A modalidade de ensino mais contemplada nos estudos é a Educação Fundamental (27,27%), seguida de Educação Infantil (21,21%) e Educação Superior (16,66%). Os dados demonstram que, no período, os autores de teses e dissertações se preocuparam mais com educação regular do que com educação especial, algum interesse em educação superior, e nenhum interesse em ensino médio. A tendência desse período é semelhante à da encontrada em periódicos brasileiros (Nicolino e Zanotto, 2011) cuja modalidade de educação mais frequentemente encontrada foi a educação regular.
Conclusões
O Programa de Psicologia Experimental da USP foi o que mais contribuiu com a temática educacional dos trabalhos de pós-graduação defendidos na análise do comportamento. A concentração na região sudeste é expressiva e merece reflexão. Programas de pós-graduação da área de educação não tiveram participação expressiva na contribuição com a área, e sim os de psicologia.
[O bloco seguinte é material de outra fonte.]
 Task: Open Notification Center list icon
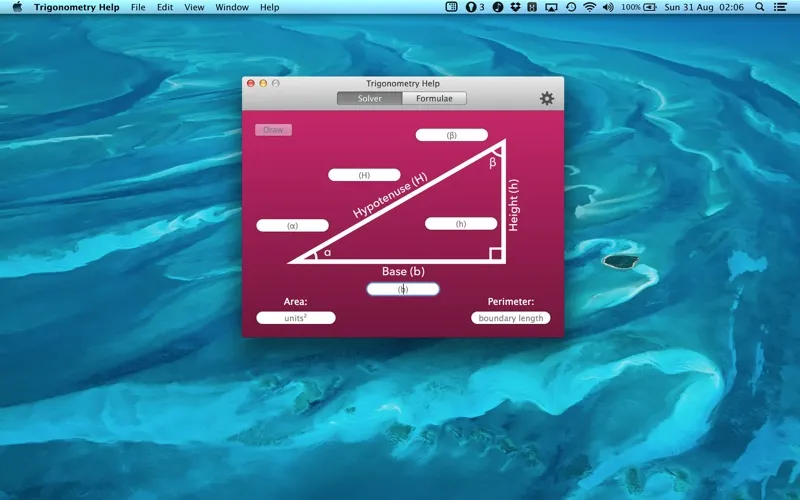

Os trabalhos possuem características empíricas (em oposição a trabalhos conceituais e teóricos, por exemplo) em uma área essencialmente aplicada, e não eram sempre realizados com metodologia própria da área.

A dispersão temática encontrada sinaliza amplo interesse da contribuição das teses e dissertações em análise do comportamento na área educacional, especialmente no campo das habilidades acadêmicas.

A Educação fundamental e a infantil apareceram como as modalidades de ensino mais estudadas, sinalizando preocupação com o inicio da escolarização, período em que se desenvolvem inúmeras habilidades pré-requisito e comportamentos precorrentes para outros níveis de ensino.



Recomenda-se a verificação das tendências de recortes de períodos mais recentes nesse tipo de produção (ou em outras) para verificar a existência de mudanças nas tendências, em quais direções e, principalmente, para verificar se continua ocorrendo expansão da análise do comportamento, em que direções e se é diferenciada da expansão da psicologia e da educação na pós-graduação em geral.
Referências
Marmo, A. V. (2002) Publicações sobre Educação no “Journal of Applied Behavior Analysis”: Uma revisão. Dissertação de Mestrado, Programa de Estudos Pós-Graduados em Psicologia Experimental: Análise do Comportamento, Pontifícia Universidade Católica de São Paulo.
Miraldo Castells, C. M., Botomé, S. (1986) Conhecimento em Análise do Comportamento produzido pelas dissertações e teses brasileiras desde 1975. In: 38a Reunião Anual da SBPC, Curitiba. Ciência e Cultura. v. 38. p. 1075.
Nicolino, V. F. e Zanotto, M. L. B. Trabalhos de Análise do Comportamento na área de Educação em periódicos brasileiros no período de 1961 a 2006. Acta Comportamentalia, 19 (3), 2011.
Northup, J.; Vollmer, T. R.; Serret, K. Publications Trends in 25 years of the Journal of Applied Behavior Analysis. Journal of Applied Behavior Analysis, 26 (4), 527-537, 1993.
Rodrigues, Maria Ester (2005). A Contribuição do Behaviorismo Radical para a Formação de Professores Uma Análise a partir de teses e dissertações no período de 1970 a 2002. Tese de Doutorado defendida no Programa de Pós-Graduação em Educação: Psicologia da Educação da PUC SP.
Sulzer-Azaroff, B., Gillat, A. Trends in Behavior Analysis in Education. Journal of Applied Behavior Analysis, 23 (4), 491-495, 1990.